The input -

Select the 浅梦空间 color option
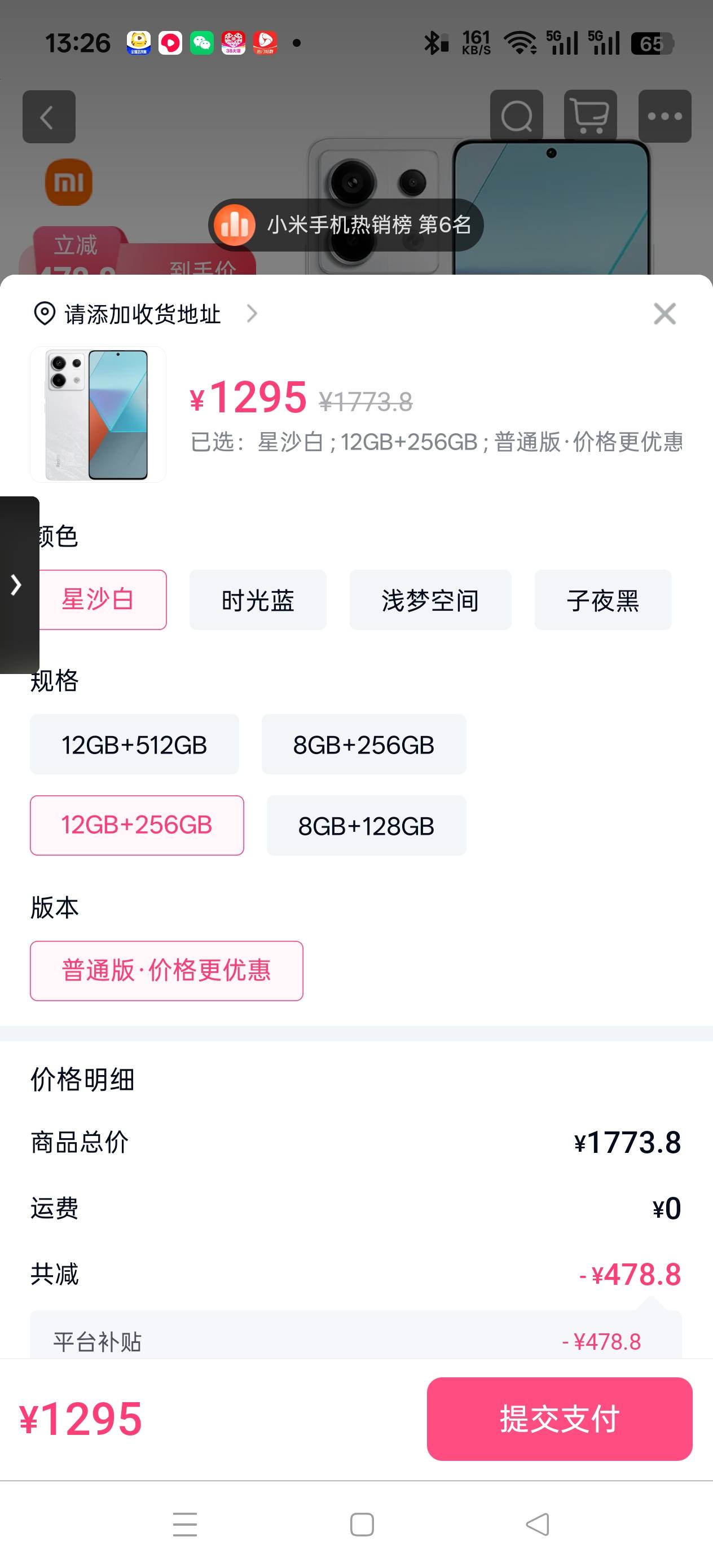[430, 600]
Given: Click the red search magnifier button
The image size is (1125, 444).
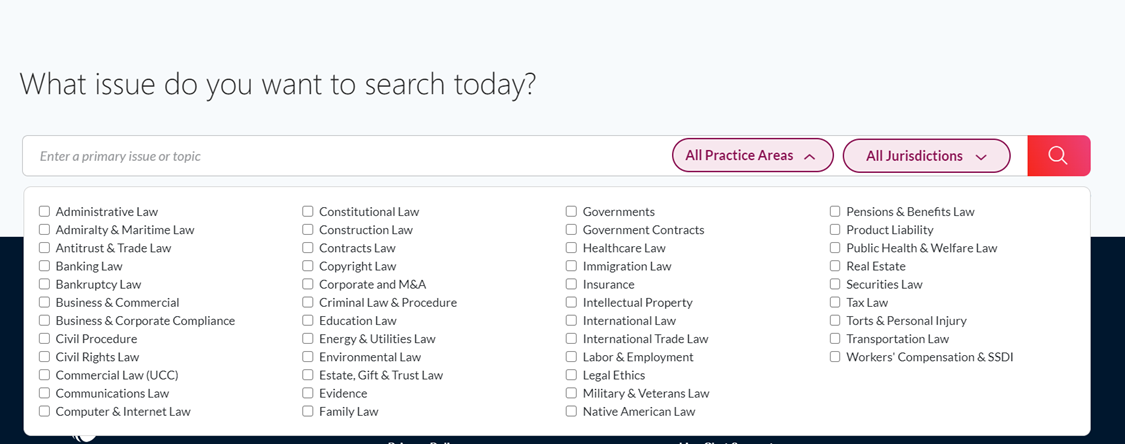Looking at the screenshot, I should tap(1058, 156).
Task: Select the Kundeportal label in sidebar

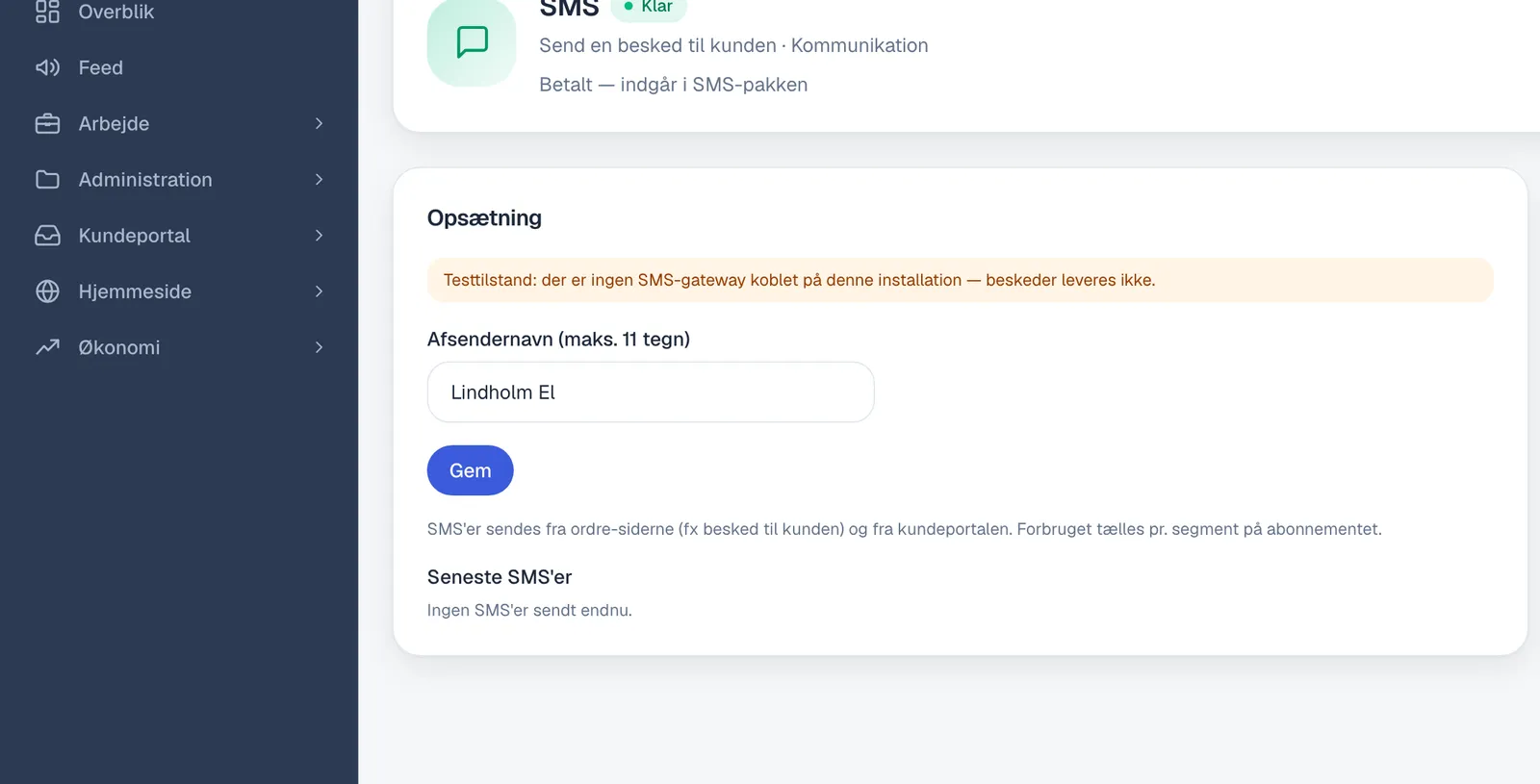Action: point(134,236)
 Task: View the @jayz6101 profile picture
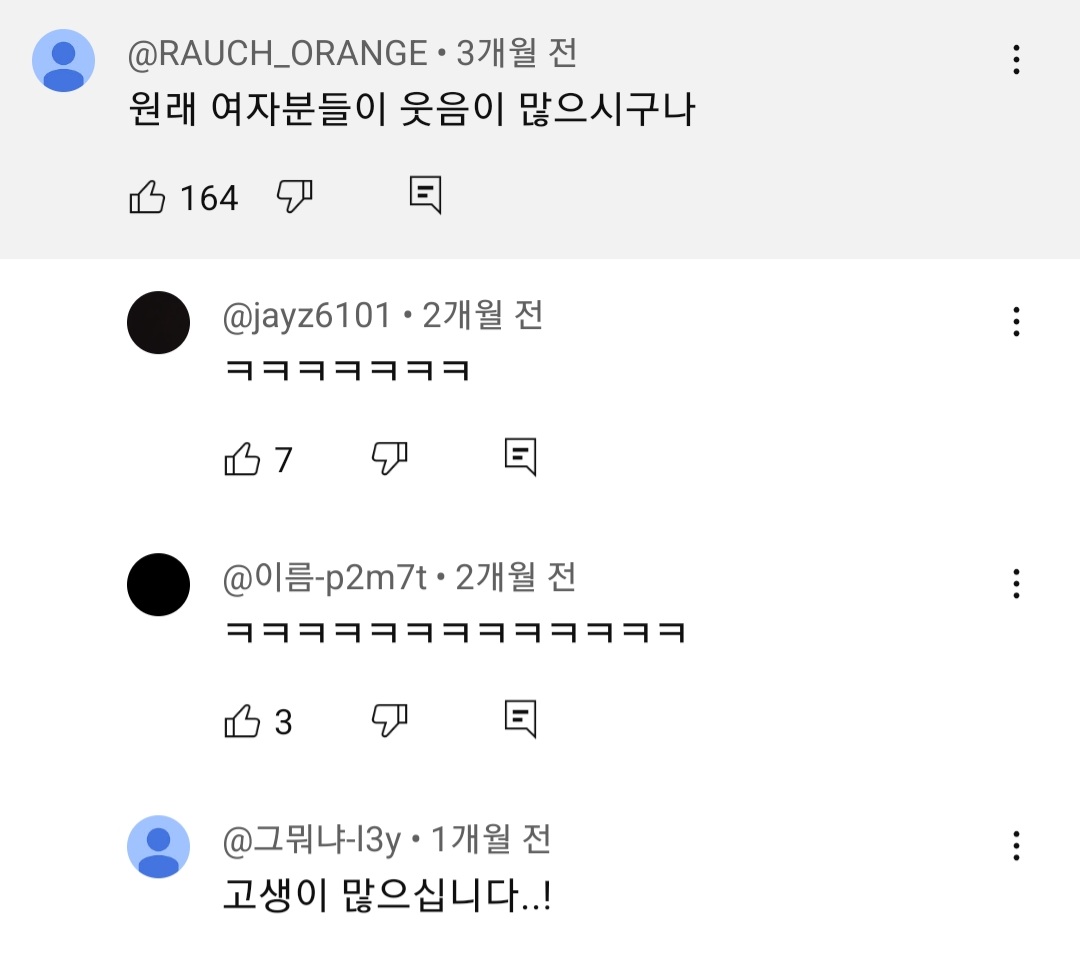[159, 322]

Your task - Nothing but the lines from the one containing "Task: Select the Kundeportal label in sidebar" through the last line of the data should appear in the answer, copied exactly, with pictures excluded.

Solution -
Task: Select the Kundeportal label in sidebar

Action: point(134,236)
 Task: View the @jayz6101 profile picture
[159, 322]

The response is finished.